The number of prescription items endorsed as ‘not dispensed’ by community pharmacists in England increased by nearly a fifth in one year, data obtained by The Pharmaceutical Journal has shown.
The figures, obtained by The Pharmaceutical Journal from NHS Business Services Authority (BSA) through a freedom of information request, revealed an 18.2% increase in the number of prescription items marked as ‘not dispensed’ on both paper and electronic prescriptions between 2021/2022 and 2022/2023.
The increase follows a two-year decline in the number of ‘not dispensed’ items between 2019/2020 and 2021/2022, when 5,861,258 items and 4,841,474 items were not dispensed, respectively.
The number of ‘not dispensed’ items then increased to 5,720,529 in 2022/2023.

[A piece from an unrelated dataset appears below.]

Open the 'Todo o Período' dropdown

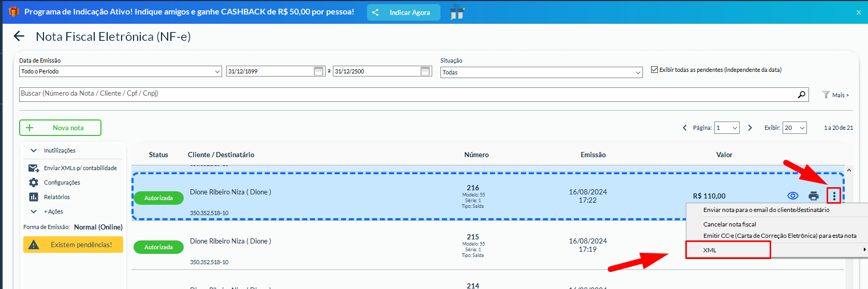tap(121, 71)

This may owe to more patients no longer requiring prescriptions; being unable to pay the prescription charges and so choosing not to take it; or if the product is unavailable owing to medicines shortages.
However, it comes as comes as pharmacy and other bodies raise growing concerns about the impact of the prescription charge on patients’ access to medicines during the cost of living crisis.
In March 2023, a survey of 4,014 people with long-term conditions by the coalition found that 1 in 10 (9%) were not able to collect their prescriptions in the past 12 months because of the cost.
A survey of 269 community pharmacists by the Royal Pharmaceutical Society, conducted at the end of 2022, revealed that half (51%) of its respondents reported seeing an increase in the number of patients not collecting prescriptions in the past six months, owing to affordability issues.
Gareth Jones, director of external and corporate affairs at the National Pharmacy Association (NPA), said the exemption system was part of the problem. “Prescription charges can deter people from getting the medicines they are prescribed, especially people on low, fixed incomes,” he said.
Azeem Majeed, professor of primary care and public health at Imperial College London, agreed that, despite the high proportion of patients eligible for free prescriptions, “for those who have to pay, the NHS prescription charge can be a significant financial burden”.
“This could exacerbate societal and health inequalities if those on poorer incomes (but not eligible for free prescriptions) have to pay for the drugs they need,” he said.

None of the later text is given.